*Requirement*
Count the lines below that contain the string "arrow", matching case exactly. Reply with only the number.

*Given data*
>>>>

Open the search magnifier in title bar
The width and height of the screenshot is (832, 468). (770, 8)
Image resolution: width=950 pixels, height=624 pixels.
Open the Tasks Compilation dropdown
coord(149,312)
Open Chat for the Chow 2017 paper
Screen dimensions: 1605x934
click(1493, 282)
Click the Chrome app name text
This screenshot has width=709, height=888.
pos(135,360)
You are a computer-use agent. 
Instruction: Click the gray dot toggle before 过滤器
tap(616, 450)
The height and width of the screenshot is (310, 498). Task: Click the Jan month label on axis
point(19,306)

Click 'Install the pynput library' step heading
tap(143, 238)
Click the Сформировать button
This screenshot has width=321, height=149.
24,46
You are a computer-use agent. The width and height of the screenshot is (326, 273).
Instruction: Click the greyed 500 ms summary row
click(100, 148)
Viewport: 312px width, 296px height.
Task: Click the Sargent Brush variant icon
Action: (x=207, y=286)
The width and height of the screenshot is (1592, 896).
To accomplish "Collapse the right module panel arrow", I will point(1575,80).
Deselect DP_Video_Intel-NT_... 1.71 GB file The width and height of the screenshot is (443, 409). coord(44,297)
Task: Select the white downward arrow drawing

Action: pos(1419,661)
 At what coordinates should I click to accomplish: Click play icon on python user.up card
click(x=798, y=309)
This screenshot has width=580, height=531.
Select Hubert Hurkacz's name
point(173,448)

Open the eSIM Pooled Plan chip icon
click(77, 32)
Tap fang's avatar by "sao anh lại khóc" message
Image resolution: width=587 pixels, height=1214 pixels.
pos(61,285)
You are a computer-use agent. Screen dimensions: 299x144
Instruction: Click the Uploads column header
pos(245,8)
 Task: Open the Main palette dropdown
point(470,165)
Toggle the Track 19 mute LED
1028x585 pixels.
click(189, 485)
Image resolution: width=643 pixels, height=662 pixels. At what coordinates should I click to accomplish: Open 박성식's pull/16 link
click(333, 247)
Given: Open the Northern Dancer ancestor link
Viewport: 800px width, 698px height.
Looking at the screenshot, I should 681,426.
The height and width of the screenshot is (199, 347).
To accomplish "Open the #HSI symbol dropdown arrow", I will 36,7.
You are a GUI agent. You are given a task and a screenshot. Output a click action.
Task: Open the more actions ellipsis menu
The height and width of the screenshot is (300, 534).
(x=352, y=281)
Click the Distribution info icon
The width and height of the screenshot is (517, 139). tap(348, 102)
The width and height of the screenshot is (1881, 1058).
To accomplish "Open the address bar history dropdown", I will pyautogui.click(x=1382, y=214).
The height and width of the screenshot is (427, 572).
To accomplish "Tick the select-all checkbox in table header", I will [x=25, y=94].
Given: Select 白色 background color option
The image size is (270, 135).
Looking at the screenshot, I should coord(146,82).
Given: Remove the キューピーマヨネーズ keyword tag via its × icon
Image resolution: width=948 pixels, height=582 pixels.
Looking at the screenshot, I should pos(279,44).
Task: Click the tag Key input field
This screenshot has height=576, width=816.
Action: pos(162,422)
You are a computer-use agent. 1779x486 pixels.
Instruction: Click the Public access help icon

<<<<

*Response*
3